Metabolic dysfunction-associated steatotic liver disease (MASLD) is a disease spectrum ranging from intrahepatic lipid accumulation to fibrosis, cirrhosis, and hepatocellular carcinoma. Despite the severity, there are no efficacious therapies, mainly due to the complexity of disease and the lack of predictive pre-clinical models. We hypothesised that iPSC-derived hepatocytes (Opti-HEP) offer a suitable platform for the development of in vitro MASLD models recapitulating all aspects of the disease phenotype. Wild-type iPSCs and iPSCs harbouring the MASLD risk-associated PNPLA3-I148M variant were differentiated to Opti-HEP. Differentiation status was determined by qPCR, immunocytochemistry, western blotting, colorimetric assays, and ELISA. Wild-type and disease Opti-HEP were treated with a mixture of fatty acids, glucose, or a combination of both for 7 days.
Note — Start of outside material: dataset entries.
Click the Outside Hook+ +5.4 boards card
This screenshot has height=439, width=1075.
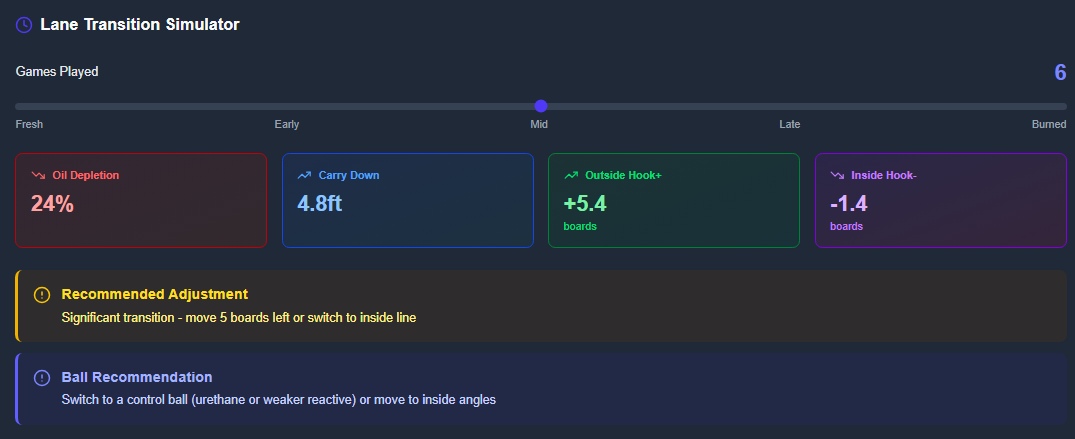pos(673,200)
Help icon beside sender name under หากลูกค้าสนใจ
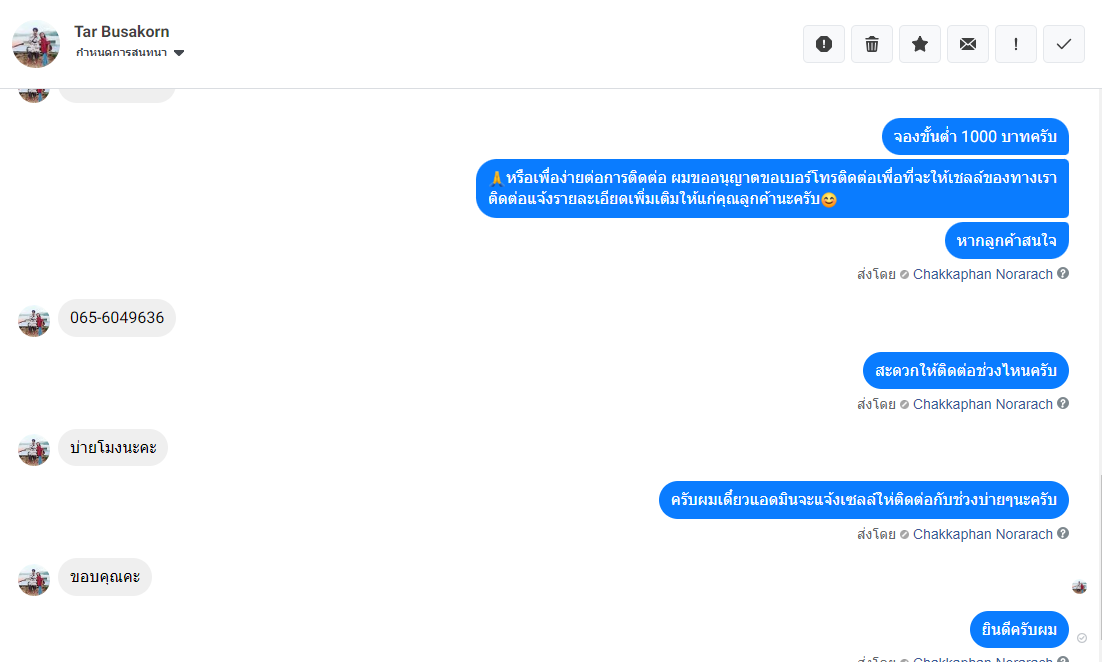The height and width of the screenshot is (662, 1102). (1063, 273)
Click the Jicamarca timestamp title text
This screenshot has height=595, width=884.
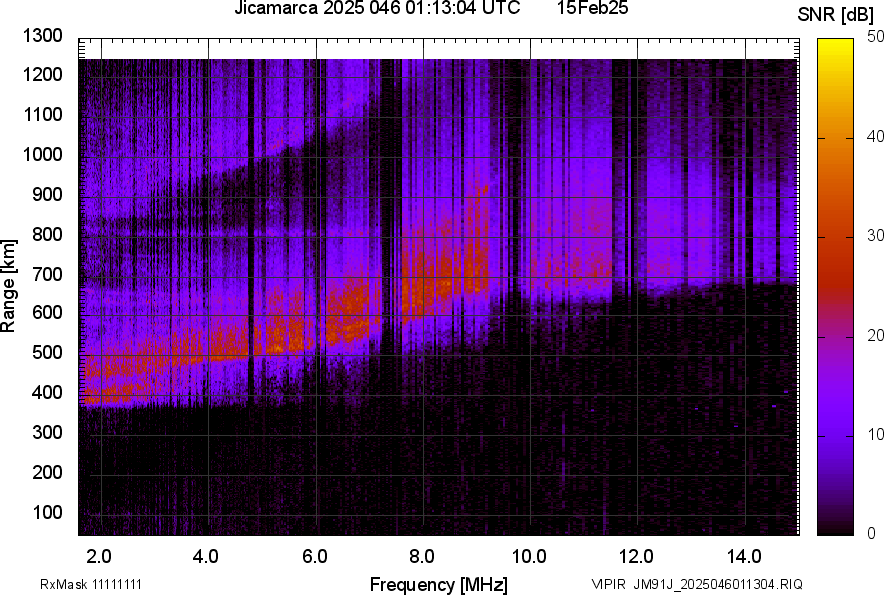(x=377, y=9)
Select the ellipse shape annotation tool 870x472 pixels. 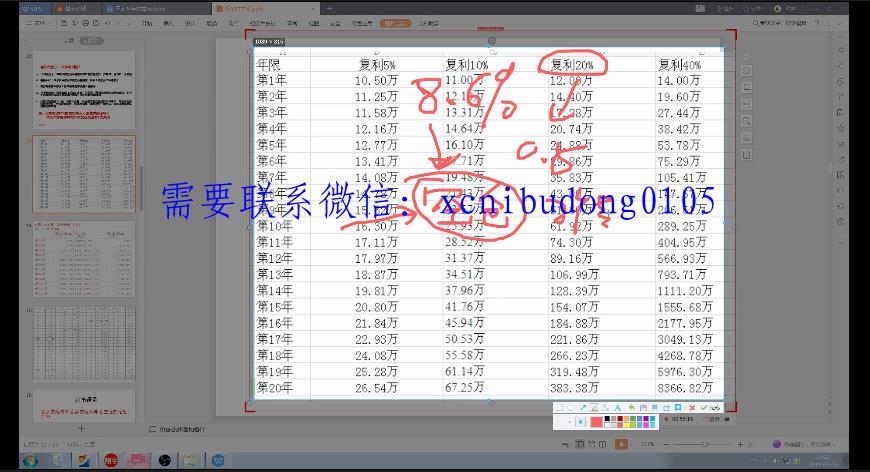pyautogui.click(x=571, y=408)
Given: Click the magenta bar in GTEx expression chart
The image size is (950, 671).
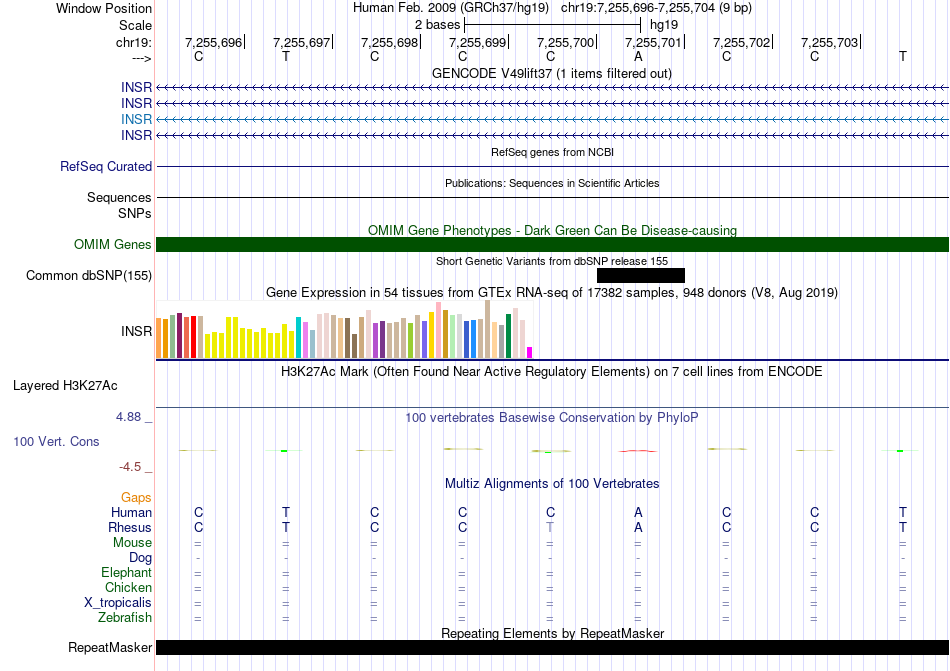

Differences in lipid accumulation, insulin sensitivity, hepatic inflammation, and CYP450 expression were determined by qPCR, western blotting, and BODIPY staining. Wild-type and PNPLA3-I148M Opti-HEP demonstrated mature hepatocyte phenotype, as evidenced by liver maturity marker expression (albumin, alpha-1-antitrypsin, HNF4A), urea secretion, gluconeogenesis, and CYP450 activity. Fatty acid and glucose treatment of wild-type Opti-HEP significantly increased lipid accumulation compared to vehicle-treated cells, and this effect was further exacerbated in PNPLA3-I148M cells. High glucose treatment impaired AKT phosphorylation (Ser473) in wild-type and PNPLA3-I148M Opti-HEP suggestive of insulin resistance, whilst fatty acid treatment resulted in ~20% reduction in Opti-HEP viability alongside increases in pro-inflammatory cytokine IL-1β, IL-6, IL-8, and TNFα expression. Endorsing these findings, fatty acid and glucose treatment significantly decreased drug metabolising genes expression (CYP3A4, CYP2B6, CYP2C9), suggesting impaired drug metabolism activity. We have successfully produced iPSC-derived hepatocytes with comparable functionality to that observed in primary human hepatocytes. By applying dietary and genetic interventions associated with MASLD development, we have generated a novel model that recapitulates the MASLD phenotype in vitro, offering an efficient pre-clinical platform for the large-scale efficacy screening of novel therapeutics against the disease.